The lower right-hand part depicts some actors of the global conflict: Russian Tsar Nicholas II, General Hindenburg, later German president, English King George V, Kaiser Wilhelm II of Prussia, Marshal Ferdinand Foch, Japanese Emperor Taisho Yoshihito, Emperor Franz Joseph I and the already mentioned Winston Churchill, the then First Lord of the Admiralty and Secretary to the Navy.

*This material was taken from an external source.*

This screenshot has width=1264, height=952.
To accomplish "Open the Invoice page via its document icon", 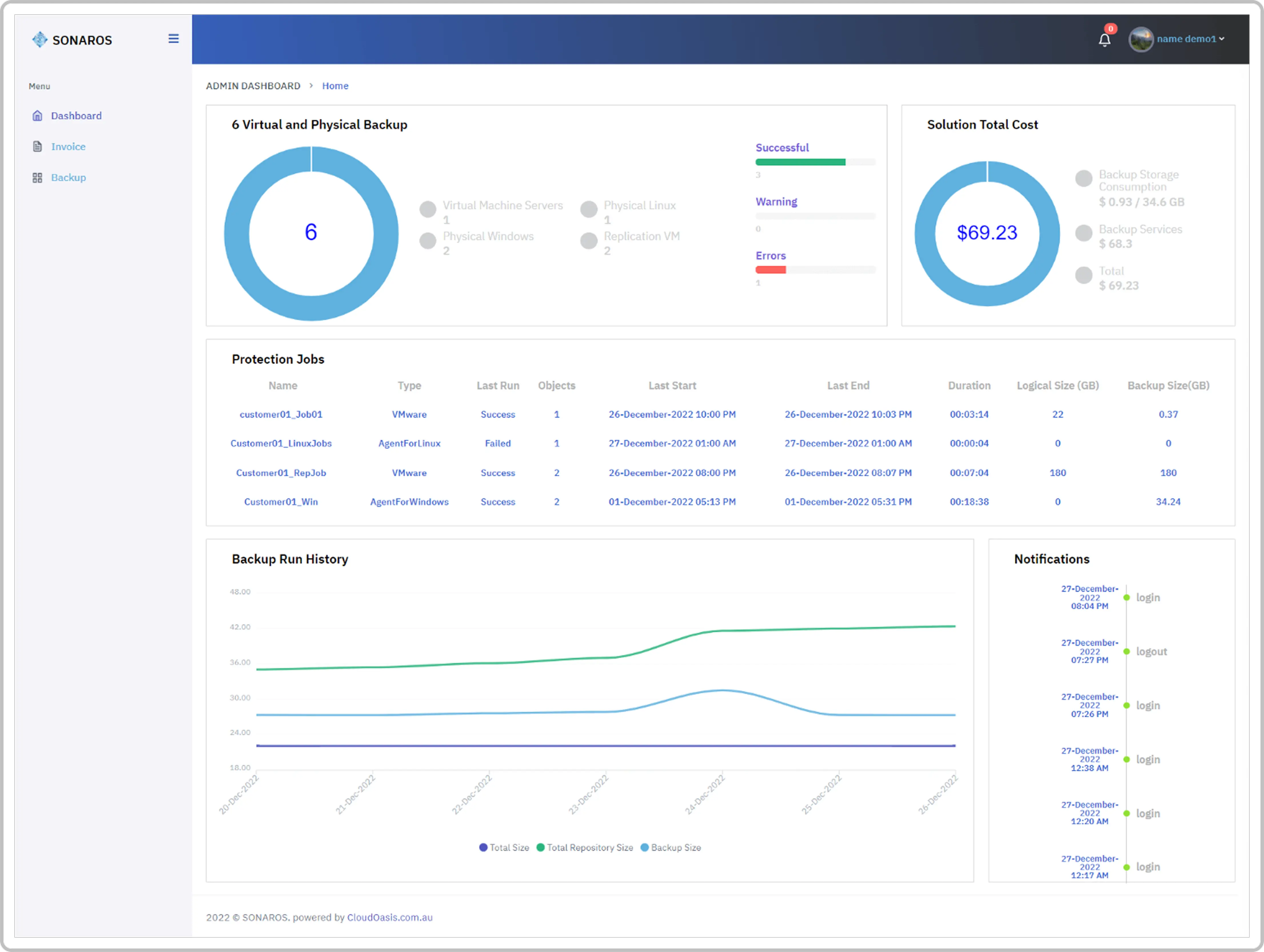I will tap(38, 146).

The right-hand part of the upper coupon portrays Tomaš Garrigue Masaryk. During the First World War, Masaryk abandoned his original opinion that Austria-Hungary could be reformed into a modern union of autonomous countries. In January 1915, he went to Switzerland. He submitted an “Independent Bohemia” memorandum to the British Foreign Minister, which suggested “restoration of the Czech Republic as an independent state”. He also proposed a personal union of Serbia and Czechoslovakia. At a meeting in the Reformation Hall of the University of Geneva on 6 July 1915, he made his famous speech marking the 500th anniversary of the burning of Jan Hus, in which he declared a war to the Hapsburg domination: “We condemn violence, and we do not want to use it. But if necessary, we will use iron against violence.” In the nearby Chamonix Mont Blanc in France, Masaryk met Štefanik. Masaryk admired the organisation and secrecy of the Sicilian Mafia; the Czech resistance organisation, as a secret society, was therefore named the Czech Mafia. During the First World War, members of the Czech Mafia became the driving force behind Czech resistance, influenced by Professor Masaryk from his exile.
In the axis of the sheet at the very bottom is a red poppy flower. “In Flanders fields the poppies blow. Between the crosses, row on row.” These words from a poem by Canadian Lieutenant John McCrae, written in 1915 in honour of a fallen friend, spread very quickly and contributed to the fact that poppies began to be associated with the victims of war conflicts. For centuries poppies grow on all battlefields, apparently due to the presence of lime penetrating into the soil from the rubble.
The flags of the participating countries flutter above it all. The red and white bicolour already quietly emerges in this miniature sheet.